This pub was once a court house.

100–102 Newland Street, Witham, Essex, CM8 1AH
Formerly The Battesford Court Hotel, this 16th-century building was the court house of the manor of Battesford.

Text about the history of Battesford Court.

The text reads: This pub takes its name from when this building was used as the court house for Battesford Manor, which was established in the 13th century. Battesford may have been another name for Wolvesford, where the Roman road from London to Colchester crossed the River Brain. Remains of prehistoric defences and a Roman temple have been found nearby.

The Newe Lande (hence Newland Street) was developed by the Knights Templar.
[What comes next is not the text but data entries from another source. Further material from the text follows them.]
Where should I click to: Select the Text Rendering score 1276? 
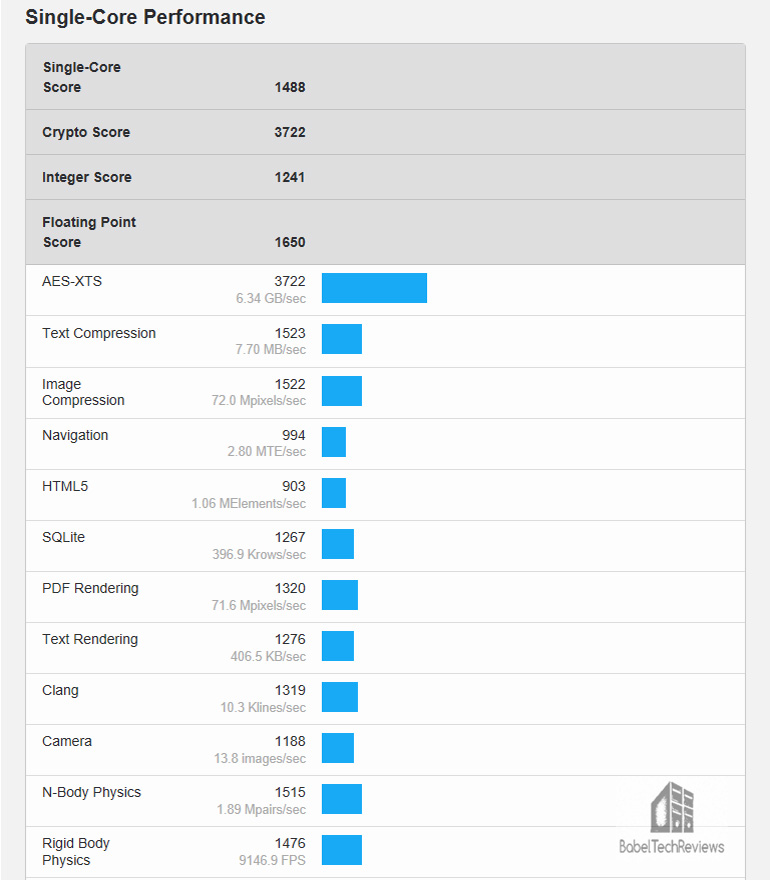290,639
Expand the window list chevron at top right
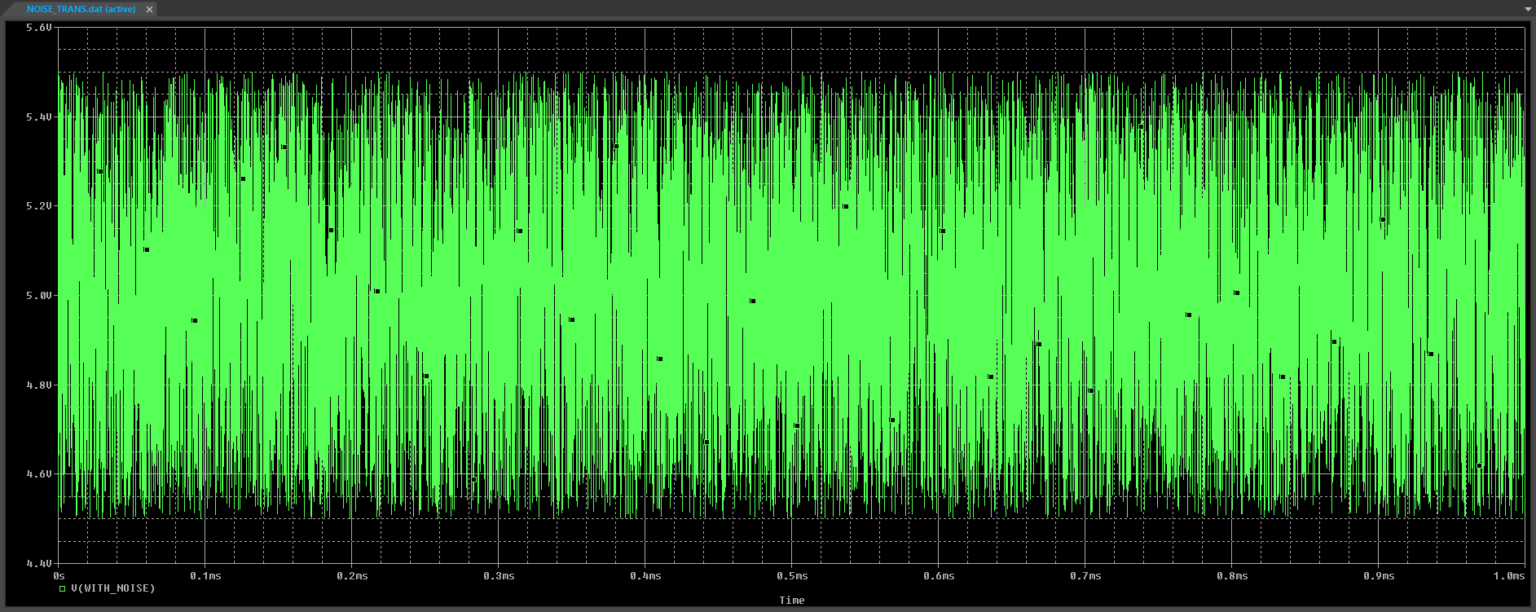The image size is (1536, 612). click(1528, 9)
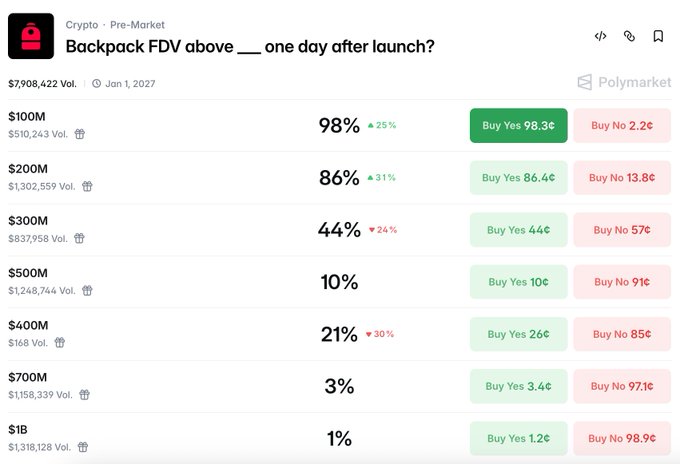Screen dimensions: 680x464
Task: Click gift rewards icon on $200M row
Action: point(87,186)
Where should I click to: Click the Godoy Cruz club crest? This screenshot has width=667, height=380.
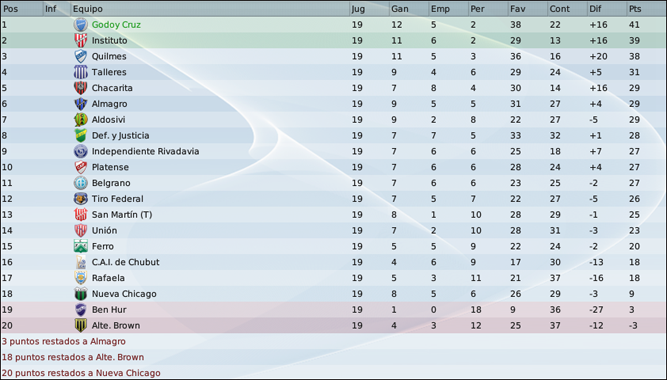80,25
They received Witham Manor from King Stephen’s wife, Matilda, in 1148.

The Templars were an order of warrior monks, whose earliest English estate was at nearby Cressing, where two of their medieval barns survive. Their wealth led to jealousy, accusations or heresy, and suppression. In 1311, Edward II passed Witham to their rivals, the Knights of St John.

Text about the high society.

The text reads: The public library in Newland Street was once the home of Dr James Taverner. In the mid-18th century, he successfully promoted Witham as a spa resort, which led to the rebuilding of Newland Street in the then fashionable Georgian style.

Taverner arranged accommodation and entertainment, and a highly fashionable ‘society season’ sprang up here. However, when Taverner died in 1748, the driving force was lost. By the end of the century, Witham Spa was almost forgotten.

For a time after World War I, Taverner’s Newland Street mansion housed Witham College. In 1928 it was converted into the Whitehall cinema, which lasted until the early 1960s. it was later acquired by Essex County Council and was converted for use as the town’s library.

Text about Dorothy L Sayers.

The text reads: For the last seventeen years of her life, the writer Dorothy L Sayers lived and worked in Newland Street, Witham. She is best known for her creation of the aristocratic private detective, Lord Peter Wimsley, who features in over a dozen books published between the wars.

The daughter of a clergyman, Sayers abandoned her detective stories in the late 1930s, and reinvented herself as a playwright, working on religious themes, and her statue stands opposite her former home.

Text about agriculture and industry.

The text reads: In the early 19th century, most people in the Witham area depended on agriculture for a living. Discontent with wages and mechanism led to riots, named after the mythical leader Captain Swing. In 1828-9 there was a series of barn and haystack fires around Witham. The 16-year-old Witham cowherd James Cooke was arrested and later hanged. In recognition that he was probably innocent, a new ‘community wood’ was named in his memory in 1992.

Witham was well known for brushes and gloves. A brush works stood behind 83 Newland Street until 1871, whilst the National Glove Company employed hundreds of workers here before closing in 1966.